At that point, Gilbert had already stopped breathing, and the officers could not find a pulse. He was transported to a hospital, where he was pronounced dead. The official autopsy report said "the cause of death was arteriosclerotic heart disease exacerbated by methamphetamine and forcible restraint." An independent medical report commissioned by Gilbert's family said the cause was "forcible restraint inducing asphyxia."

Citing its decision in Ryan, the 8th Circuit concluded that "the Officers' actions did not amount to constitutionally excessive force." The court noted that "the Officers held Gilbert in the prone position only until he stopped actively fighting against his restraints and the Officers." And "once he stopped resisting, the Officers rolled Gilbert out of the prone position."

By contrast with Harrell and Gilbert, Floyd was not resisting at the time of his death, except to repeatedly complain that he could not breathe. Presumably, that distinction would make a difference in the constitutional analysis, although we can't be sure.

Another seemingly relevant difference is that Chauvin used a neck restraint, while the defendants in Ryan and Lombardo applied pressure to other parts of the detainees' bodies. Other federal appeals courts have ruled that neck restraints are reasonable under the Fourth Amendment in some situations, primarily when the suspect is violently resisting and/or has a history of doing so, and unreasonable in others, primarily when those circumstances are lacking.

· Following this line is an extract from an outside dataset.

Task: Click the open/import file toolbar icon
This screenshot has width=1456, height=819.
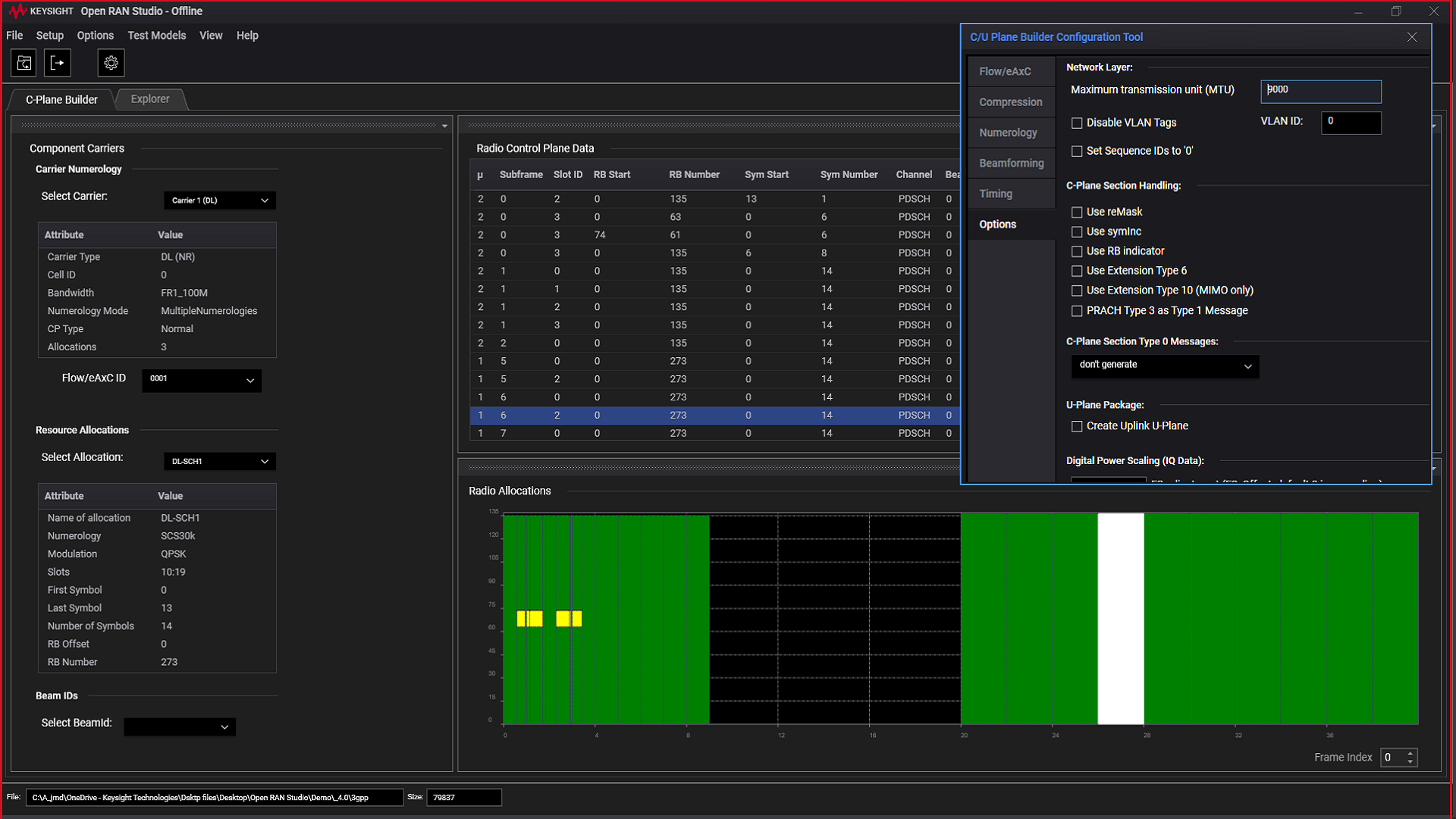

Even if the 8th Circuit followed that general trend and concluded that Chauvin's actions were unconstitutional, it could still decide that the law on that point was not clearly established at the time of Floyd's arrest, meaning the excessive force claim would be barred by qualified immunity. It could even reach the latter conclusion without resolving the constitutional question, as courts have commonly done since 2009, when the Supreme Court began allowing that shortcut.

Other 8th Circuit decisions have recognized that the gratuitous use of force during an arrest violates the Fourth Amendment, even when the outcome is not fatal. But that general principle is not enough to defeat qualified immunity in cases with different details.

Last year, for example, the 8th Circuit granted qualified immunity to a Nebraska sheriff's deputy who, while responding to an erroneous "domestic assault" report, lifted the purported victim in a bear hug and threw her to the ground, knocking her unconscious and breaking her collarbone. "It was not clearly established in May 2014 that a deputy was forbidden to use a takedown maneuver to arrest a suspect who ignored the deputy's instruction to 'get back here' and continued to walk away from the officer," the court concluded. Last month the Supreme Court declined to review that decision.

To avoid dismissal of their claims, says UCLA law professor Joanna Schwartz, a leading critic of qualified immunity, Floyd's family "would have to find cases in which earlier defendants were found to have violated the law in precisely the same way." Thanks to qualified immunity, suggests Brett Kittredge, director of communications at the Mississippi Center for Public Policy, "Floyd's family would likely have their claims against the officers dismissed because there isn't a case in the 8th Circuit…or the U.S. Supreme Court specifically holding that it is unconstitutional for police to kneel on the neck of a handcuffed man for nine minutes."

We may never find out. Last year, the city of Minneapolis reached a $20 million settlement with the family of Justine Ruszczyk Damond, who was shot to death by Officer Mohamed Noor after she called 911 to report a possible assault in the alley behind her house. Noor had already been convicted of third-degree murder. The Minneapolis Star Tribune reports that "legal experts" think the payout in Floyd's case could "dwarf" that settlement.